Domingo, 21 de Julho de 2019
TRAGÉDIA ANUNCIADA

Moradores de áreas de risco vivem entre o medo e a imprudência em Manaus

Vizinhos de família que perdeu dois filhos em deslizamento seguem construindo casas ao lado do barranco. Quatro famílias foram cadastradas em situação de risco



24/09/2017 às 20:16

Dois dias após o soterramento que deixou duas vítimas fatais – os irmãos Sara e Ismael Barros de Souza, de 19 e 17 anos, respectivamente – na rua Japurazinho, no bairro Nossa Senhora de Fátima 2, Zona Norte, moradores estão apreensivos e em sinal de alerta com a possibilidade de novos deslizamentos de terra nas proximidades.

No entanto, mesmo diante do risco, evidenciado na tragédia da última sexta-feira, vizinhos da casa parcialmente destruída pelo deslizamento continuam construindo na área de risco.

O pai dos jovens que morreram em decorrência do deslizamento de terra, Raimundo Nonato, afirmou que, até ontem, a única ajuda que recebeu foi de amigos e vizinhos.
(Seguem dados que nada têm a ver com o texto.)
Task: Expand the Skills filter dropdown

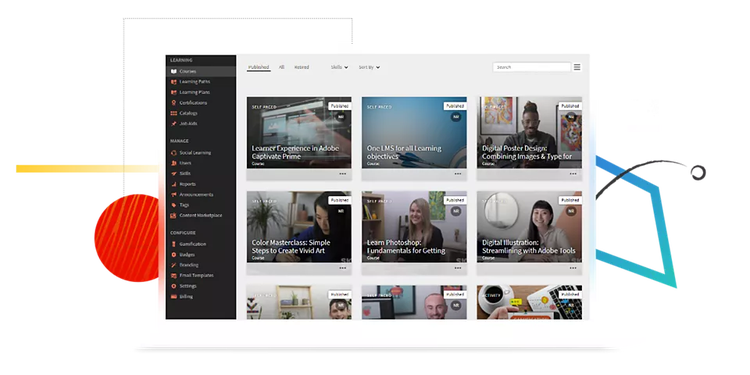Action: click(x=339, y=67)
Ele, a esposa, Edmara Rodrigues Barros, e os outros dois filhos estão morando em uma casa com dois cômodos cedida por uma vizinha durante um mês.

A família aguarda o auxílio-aluguel prometido pela prefeitura na ocasião do incidente, pois alega não possuir outro local para ficar após o prazo dado pelo vizinho. De acordo com Nonato, depois do desabamento da casa de um vizinho, no ano passado, eles chegaram a receber, por um ano, o auxílio aluguel da prefeitura, mas tiveram que voltar por não terem condições de pagar aluguel após o fim do benefício. “Em termos de aluguel nada foi tratado desta vez. Nós recebemos só a ajuda com os caixões”, disse.

Edmara relatou que procurou órgãos como a Superintendência Estadual de Habitação (Suhab) para conseguir uma casa por meio de programas sociais ou mesmo empréstimo para comprar um terreno, mas sem sucesso. “O que mais dói nessa parte é que eu fui atrás de ajuda para sair de lá. Eu morava lá porque eu não tinha onde morar e agora que não tenho mesmo”, lamentou.

Sem opção

A sobrinha de Nonato, Raimunda de Souza, vive há 14 anos no alto do barranco que deslizou e suplica para que as autoridades possam dar assistência aos moradores. “É uma tristeza muito grande para nós termos perdido duas vidas. A gente está apelando para ir embora daqui. Nós já pedimos muito do prefeito para nos tirar daqui. Comprei neste lugar porque eu não tinha para onde ir com meus seis filhos”, afirmou.

Também morador da vizinhança, o mestre de obras Bergson Chaves frisou que quem mora nas proximidades é por questão de necessidade e ressaltou a ausência de ajuda. “Os governantes, os candidatos só procuram o povo aqui em época de eleição. Nessa época do acidente, não apareceu ninguém até agora. Nem para a família dão apoio”, contou.

Chaves destaca que, se não forem tomadas atitudes pelo poder público, o mais rápido possível, desastres maiores podem vir a ocorrer. “Quando começa a chover, a gente fica em alerta”, revelou Fabiana Leite. Vivendo no bairro há 11 anos com o esposo e os dois filhos, a dona de casa se diz amedrontada pelo fato do barranco ser instável. “Começou a chuva, a gente já não dorme mais, tem que ficar vigiando para que, se acontecer alguma coisa, pelo menos dê tempo de correr”, expôs.

Outras quatro casas em risco

A Defesa Civil informou que foram cadastradas mais quatro casas em situação de risco. O órgão fez a orientação aos moradores a procurarem um local seguro. Hoje o órgão fará uma nova avaliação do local e no entorno da área afetada. De acordo com a Secretaria da Mulher, Assistência Social e Direitos Humanos (Semmasdh), o auxílio-aluguel será liberado em 10 dias. O prazo começa a contar a partir de amanhã e o benefício será disponibilizado por 12 meses, e pode ser prorrogado por mais seis.